# lowerrrrr.



## burtondk12 (Mar 20, 2006)

so im notched for my tirods and axle and i have airbagit front struts. i have about 1 1/2 inchs of threads left so im thinking about spinning them down. is there anything else trimming wise that is going to stop me from laying frame. i have about 3/4 of an inch before the tirodes sit on the ground and thats what im going for. 
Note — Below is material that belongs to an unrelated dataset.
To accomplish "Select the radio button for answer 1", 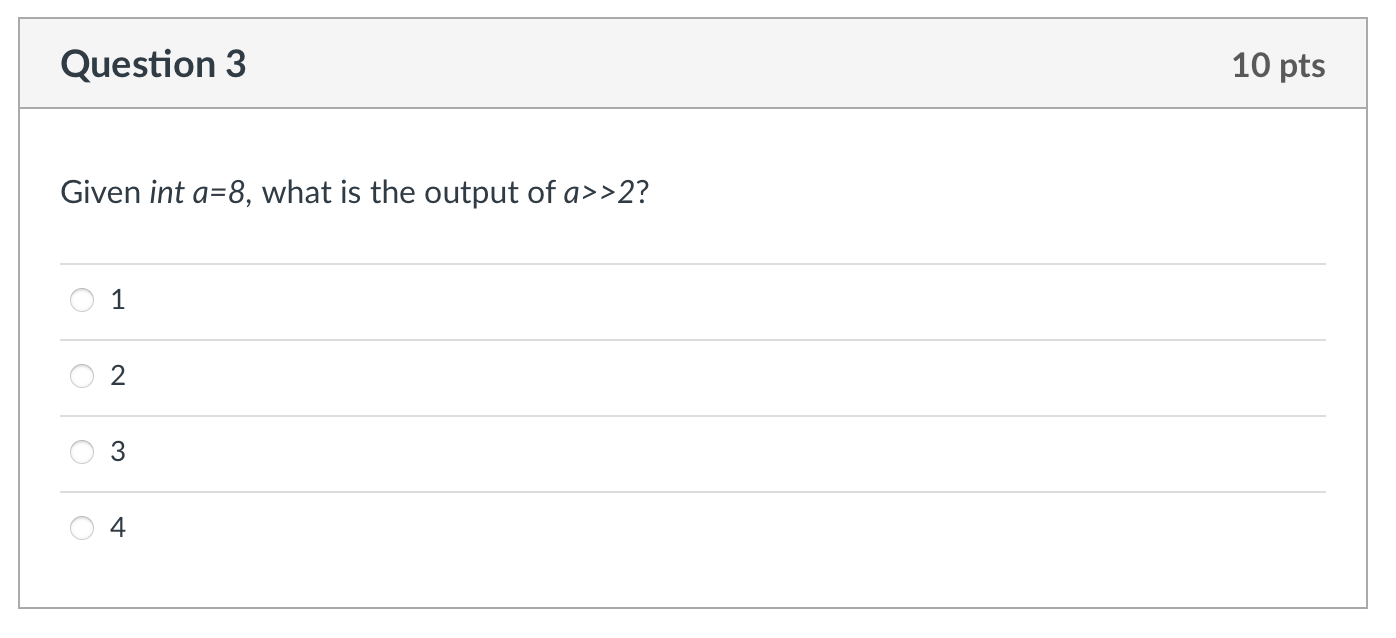I will [82, 299].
_Modified by burtondk12 at 1:27 AM 10-8-2009_


----------



## Captain Insaneo (Feb 24, 2007)

*Re: lowerrrrr. (burtondk12)*

cut the springs.


----------



## dirtrida274 (Jan 24, 2007)

so you want him to cut the bags? i dont get these concepts? (sarcasm)


----------



## Captain Insaneo (Feb 24, 2007)

*Re: (dirtrida274)*

yes it was sarcasm, i know Grant lol


----------



## burtondk12 (Mar 20, 2006)

i know theres a mark3 guy out here that can help me out


----------



## eastcoaststeeze (Jul 20, 2009)

oh grant


----------



## Afazz (Feb 10, 2002)

*Re: (eastcoaststeeze)*

Is it a 2.0 or a VR?


----------



## eastcoaststeeze (Jul 20, 2009)

grant you still have orange hair....
I have the best idea for a halloween costume for you, dye your hair and get a shirt that says I have a soul now aka just dont be a ginger


----------



## Still Fantana (Jul 16, 2008)

*Re: (eastcoaststeeze)*


_Quote, originally posted by *eastcoaststeeze* »_
I have the best idea for a halloween costume for you, dye your hair and get a shirt that says I have a soul now aka just dont be a ginger 

wat?


----------



## eastcoaststeeze (Jul 20, 2009)

*Re: (Still Fantana)*

gingers dont have souls, so by dying your hair and writing you have a soul it makes you not a red head anymore


_Modified by eastcoaststeeze at 3:52 PM 10-8-2009_


----------



## Still Fantana (Jul 16, 2008)

*Re: (eastcoaststeeze)*

crap and there i go thinking i had one


----------



## burtondk12 (Mar 20, 2006)

*FV-QR*

thanks for making the thread go off topic pat


----------



## eastcoaststeeze (Jul 20, 2009)

hahaha would you expect anything else?


----------



## burtondk12 (Mar 20, 2006)

an answer would be nice and not just some random crap


----------



## nolangherity (Dec 22, 2005)

laaaaame i thought this was on coils.


----------



## Wyman (Nov 15, 2001)

*Re: lowerrrrr. (burtondk12)*

wow, car looks great Grant.


----------



## Afazz (Feb 10, 2002)

*Re: (Afazz)*


_Quote, originally posted by *Afazz* »_Is it a 2.0 or a VR?

??


----------



## burtondk12 (Mar 20, 2006)

*FV-QR*

its a 2.0 sorry


----------



## Afazz (Feb 10, 2002)

*Re: FV-QR (burtondk12)*

To get to the frame, you're probably either going to have to trim the control arms where they hit the subframe, or buy PMW balljoint extenders and flip your tie rods. The balljoint extenders will move your control arms down so they're not angled up as much. DubbinT has the extenders/flip and lays on 205/40/16. Hyphytrain203 had neither, but he was running a smaller 15" tire. I run extenders and a flip plus 4 notches, but I'm on a 17 and the frame. Switches Bitches or whatever (P Q now) ran trimmed control arms, no flip, no balljoint extender, but I don't think he ever got to the frame. Charmander is really close to the frame, but he's got a VR6 so the control arms, balljoints, oilpan, and tie rods are all different. Different enough that it doesn't really compare unfortunately.
I'm pretty sure they trimmed the arms back by the rear bushing, I know that's where mine gets real close. Maybe around the forward subframe bolt too, mine gets close there but doesn't hit since I have the 1.5" balljoint extenders. You might run into axle clearance problems with the rear engine mount bracket on the passenger side, but that depends on which axle you have (stock vs. aftermarket) and the condition of your motor mounts. I think the swaybar can stay, but I'm not sure since I never tried with it in. 
That all assumes the AIM struts can get to the floor, which is still undetermined. All the guys above laying frame are on Bagyards and Bagyard Shorties.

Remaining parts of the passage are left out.